### Data
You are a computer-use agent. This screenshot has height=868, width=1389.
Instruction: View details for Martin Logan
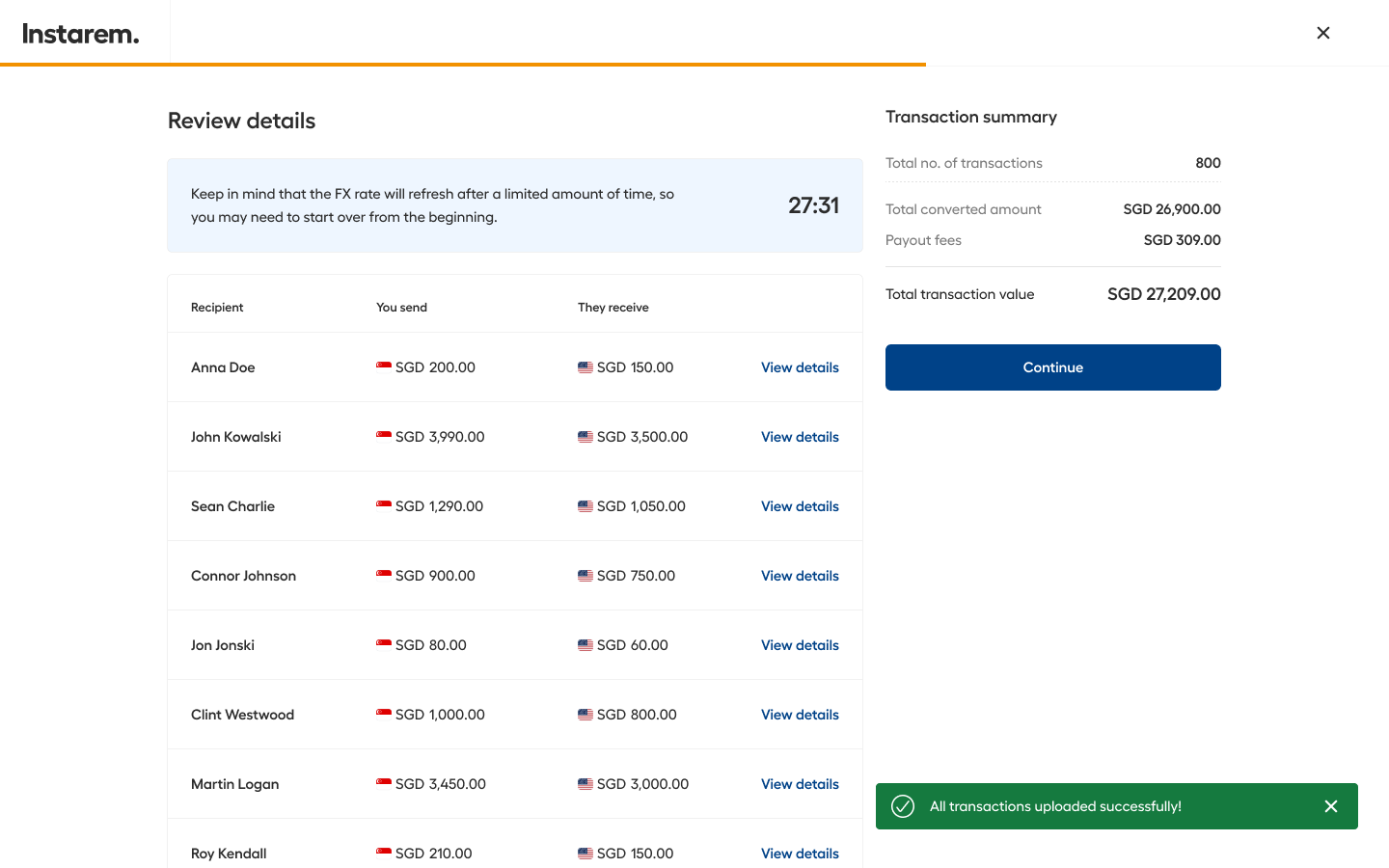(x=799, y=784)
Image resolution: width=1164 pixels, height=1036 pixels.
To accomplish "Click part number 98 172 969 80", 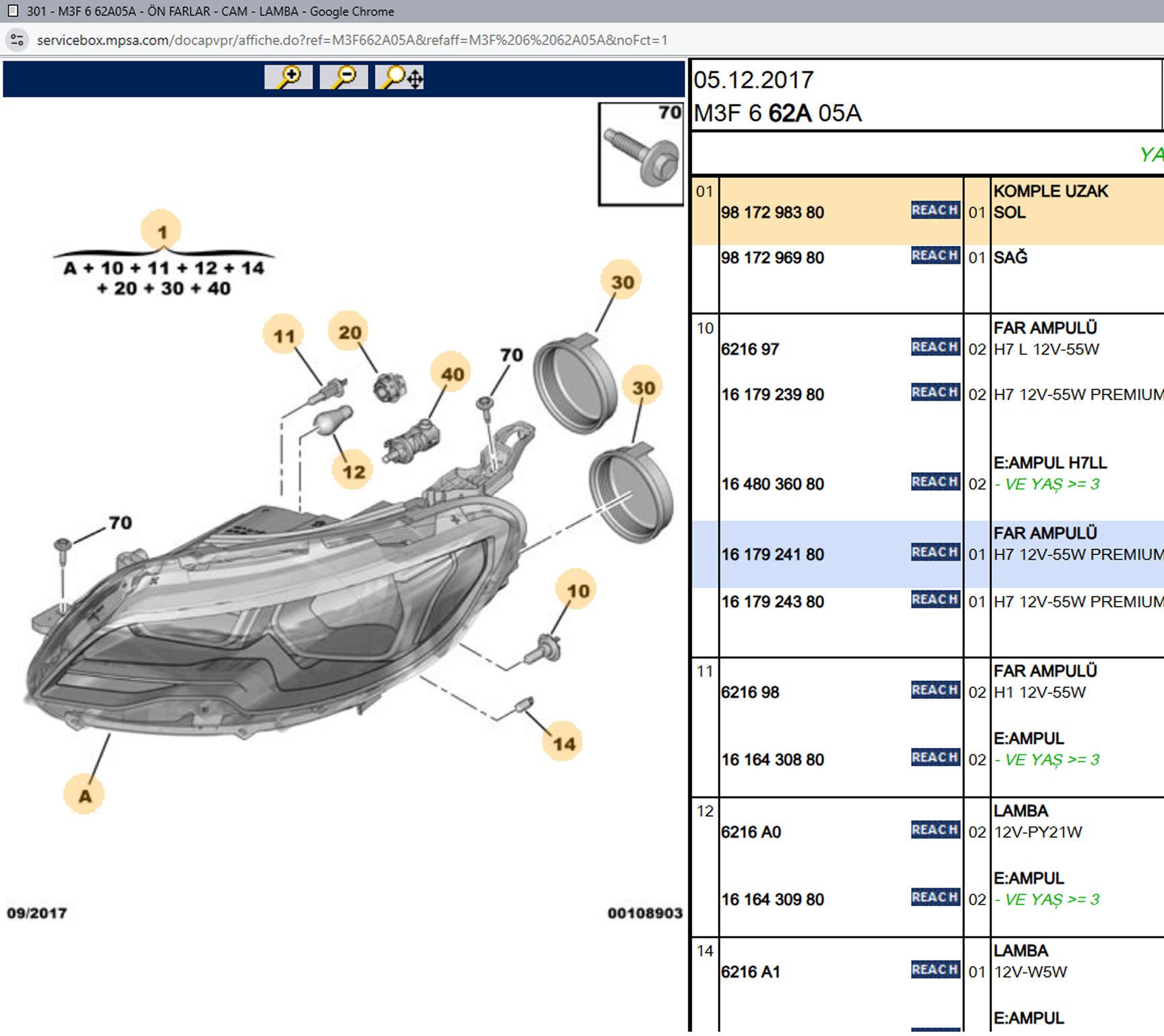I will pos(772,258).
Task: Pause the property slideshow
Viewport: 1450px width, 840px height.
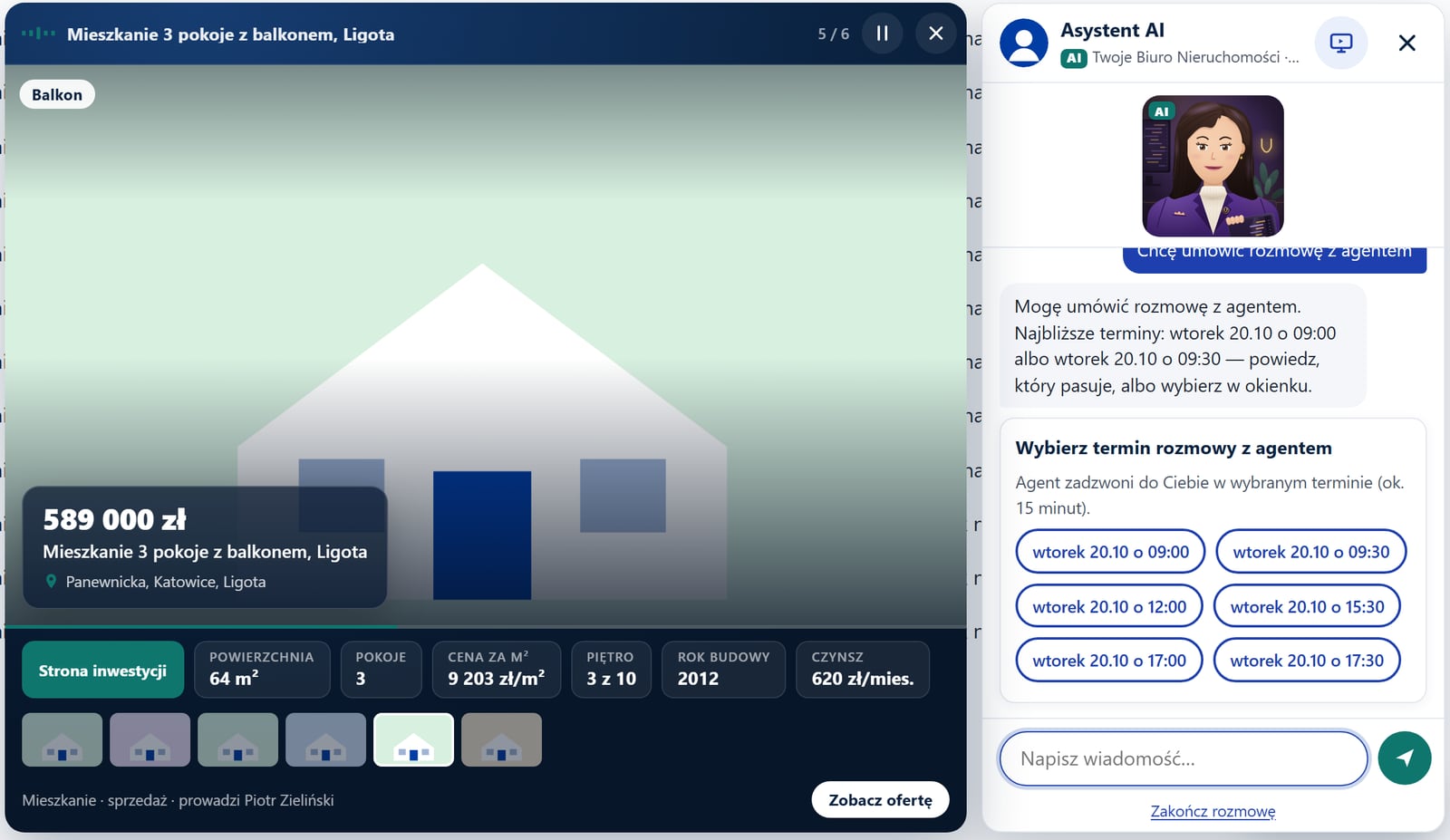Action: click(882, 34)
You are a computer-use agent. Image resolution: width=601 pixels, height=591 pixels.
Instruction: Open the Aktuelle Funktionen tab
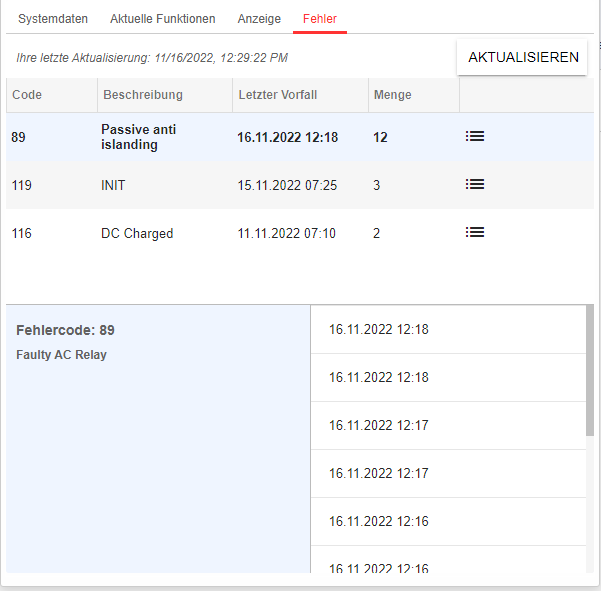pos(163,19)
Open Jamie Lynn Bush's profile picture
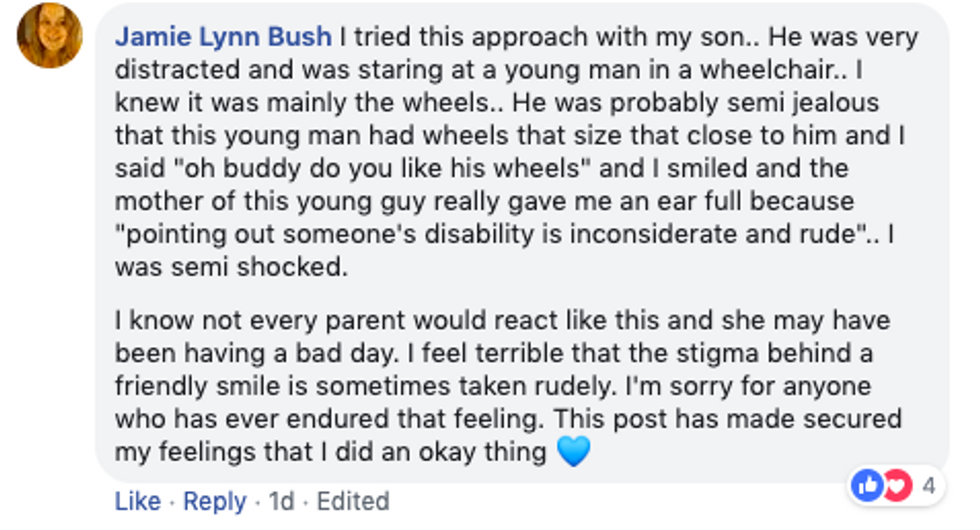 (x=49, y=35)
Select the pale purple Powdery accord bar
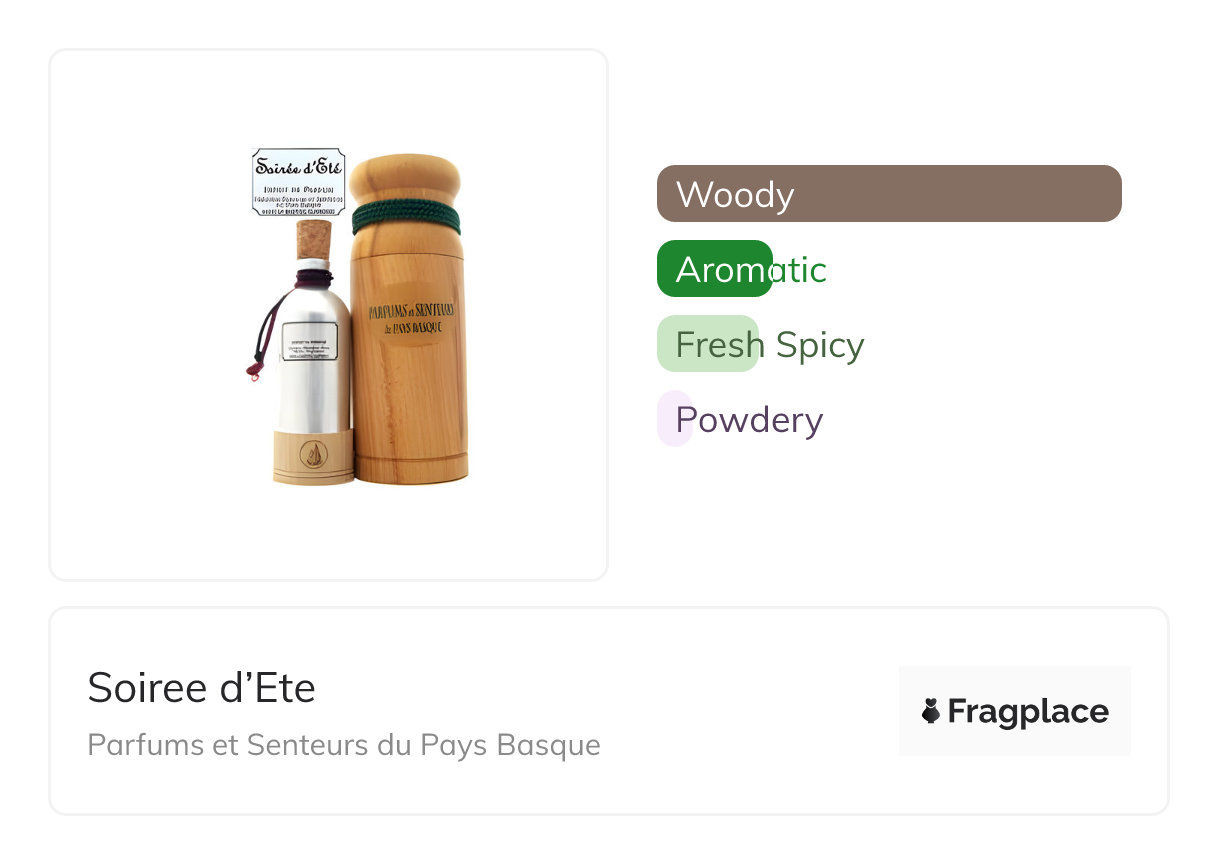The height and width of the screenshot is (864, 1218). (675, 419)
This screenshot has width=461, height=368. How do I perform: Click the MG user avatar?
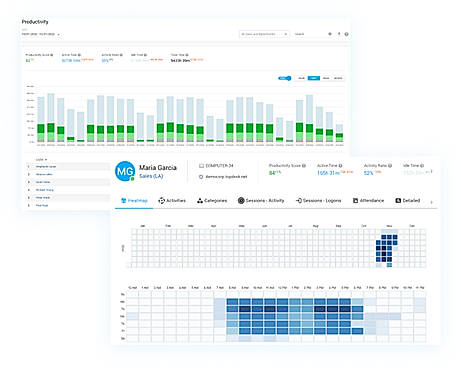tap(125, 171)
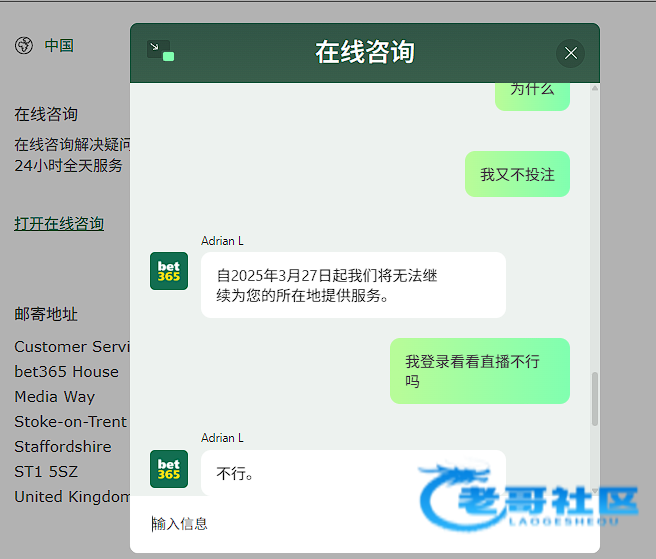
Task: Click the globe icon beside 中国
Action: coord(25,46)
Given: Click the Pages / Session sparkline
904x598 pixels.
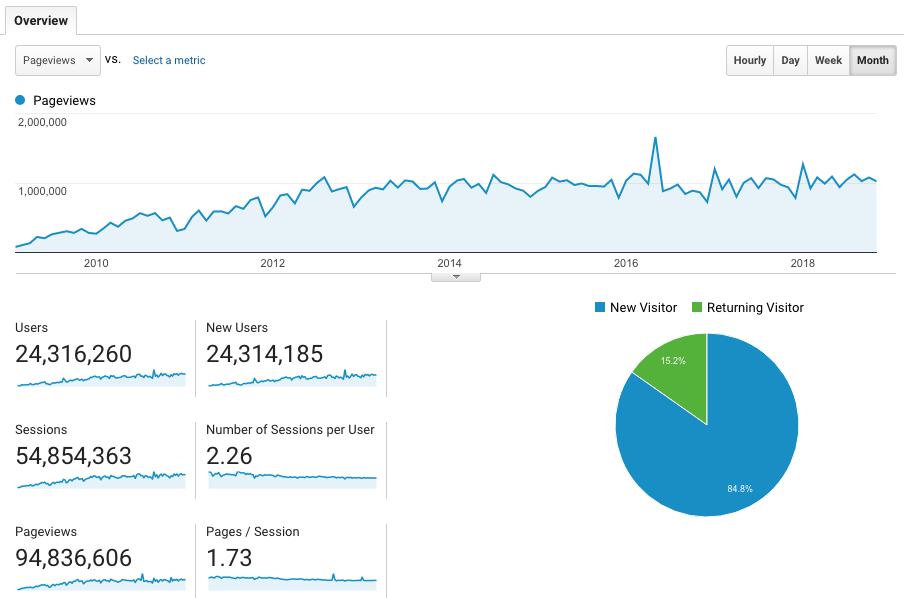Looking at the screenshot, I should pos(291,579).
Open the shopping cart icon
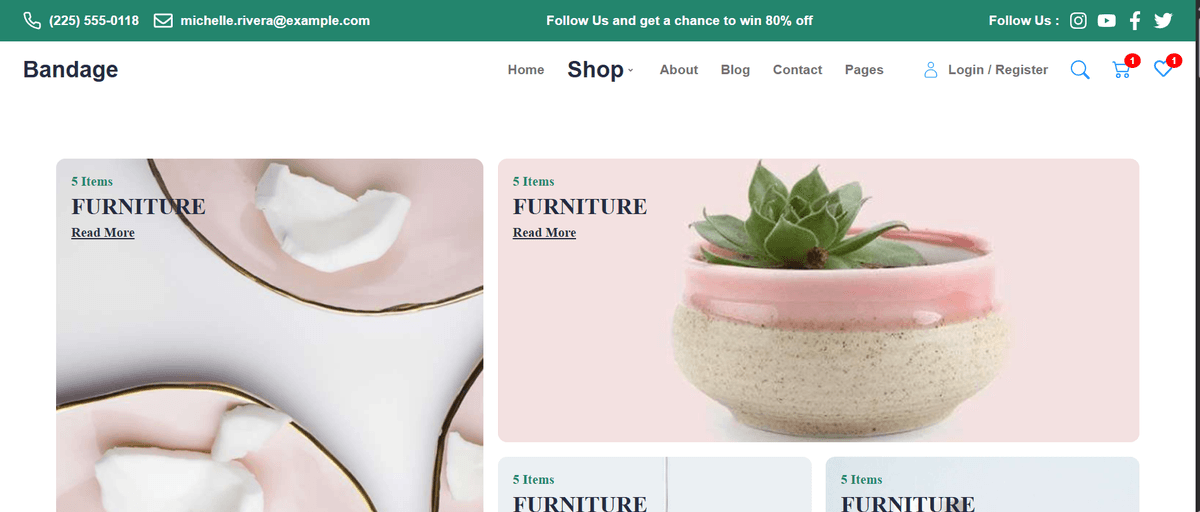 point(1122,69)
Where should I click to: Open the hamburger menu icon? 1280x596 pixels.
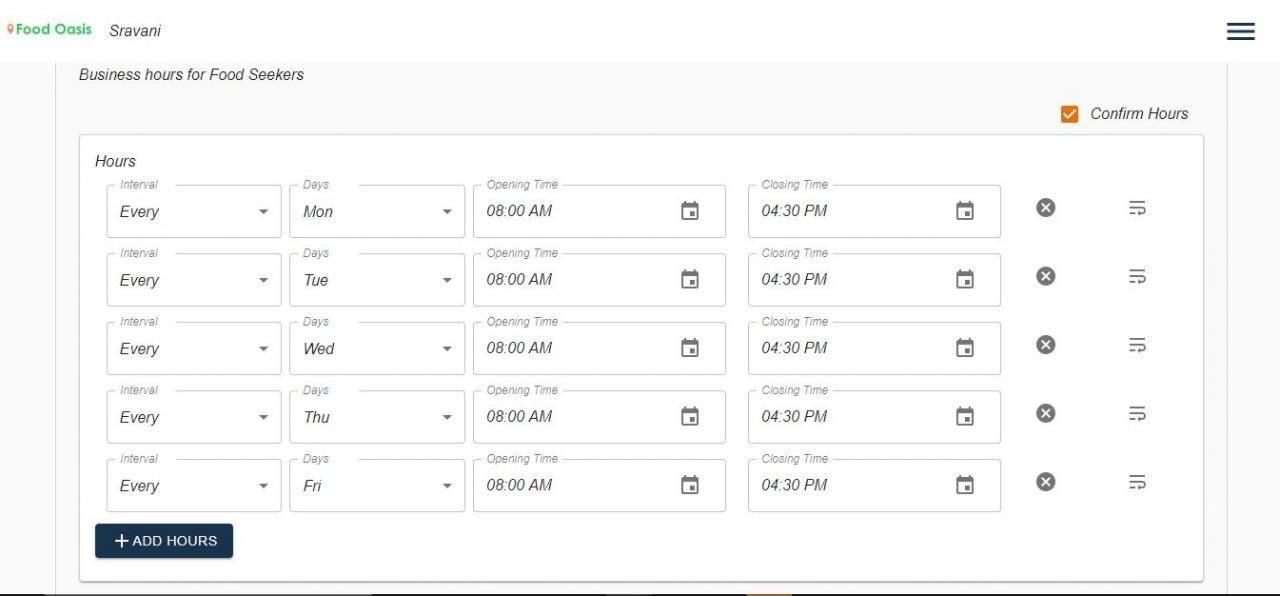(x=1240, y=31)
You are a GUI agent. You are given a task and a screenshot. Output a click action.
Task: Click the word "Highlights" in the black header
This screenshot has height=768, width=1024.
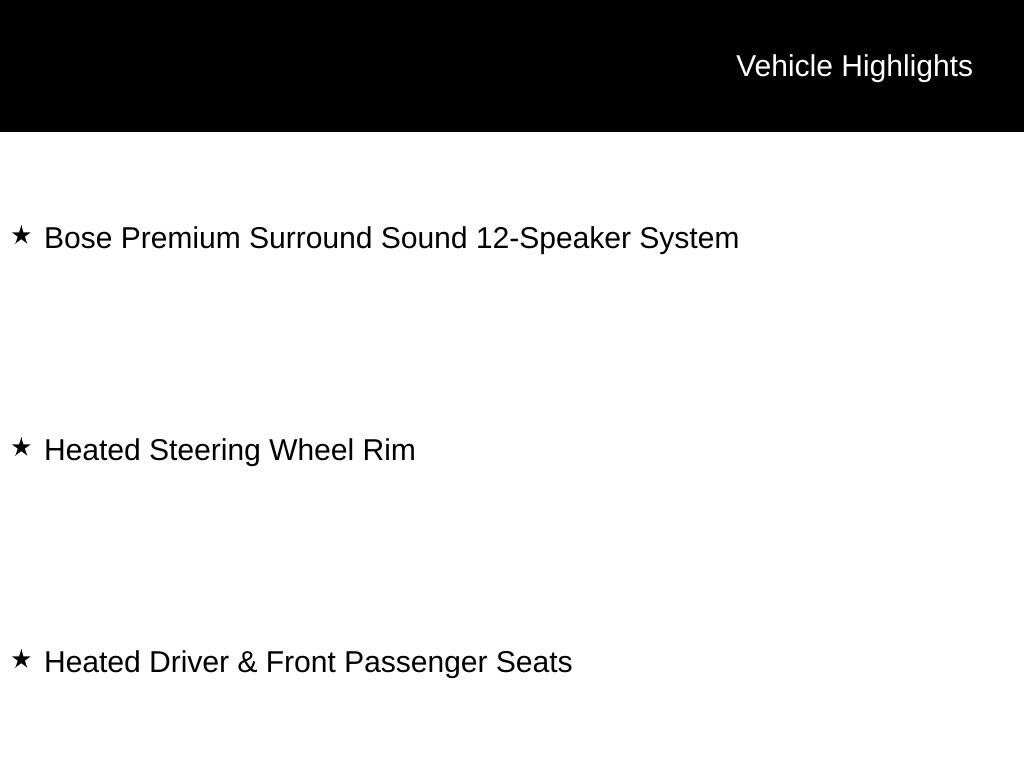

### Goal of the exercise
What is needed is an exact copy of the lines from the line with "Open Jamie Lynn Bush's profile picture" to the end of the data above, both included, without any pictures.

### Completed exercise
Open Jamie Lynn Bush's profile picture
 (x=49, y=35)
Select the pale purple Powdery accord bar
The height and width of the screenshot is (864, 1218). (675, 419)
This screenshot has width=461, height=368. How do I perform: Click the MG user avatar?
tap(125, 171)
Task: Click the globe icon beside 中国
Action: coord(25,46)
Given: Click the Pages / Session sparkline
904x598 pixels.
Looking at the screenshot, I should pos(291,579).
Open the shopping cart icon
 point(1122,69)
Where should I click to: Open the hamburger menu icon? 1280x596 pixels.
(x=1240, y=31)
You are a GUI agent. You are given a task and a screenshot. Output a click action.
Task: Click the word "Highlights" in the black header
This screenshot has height=768, width=1024.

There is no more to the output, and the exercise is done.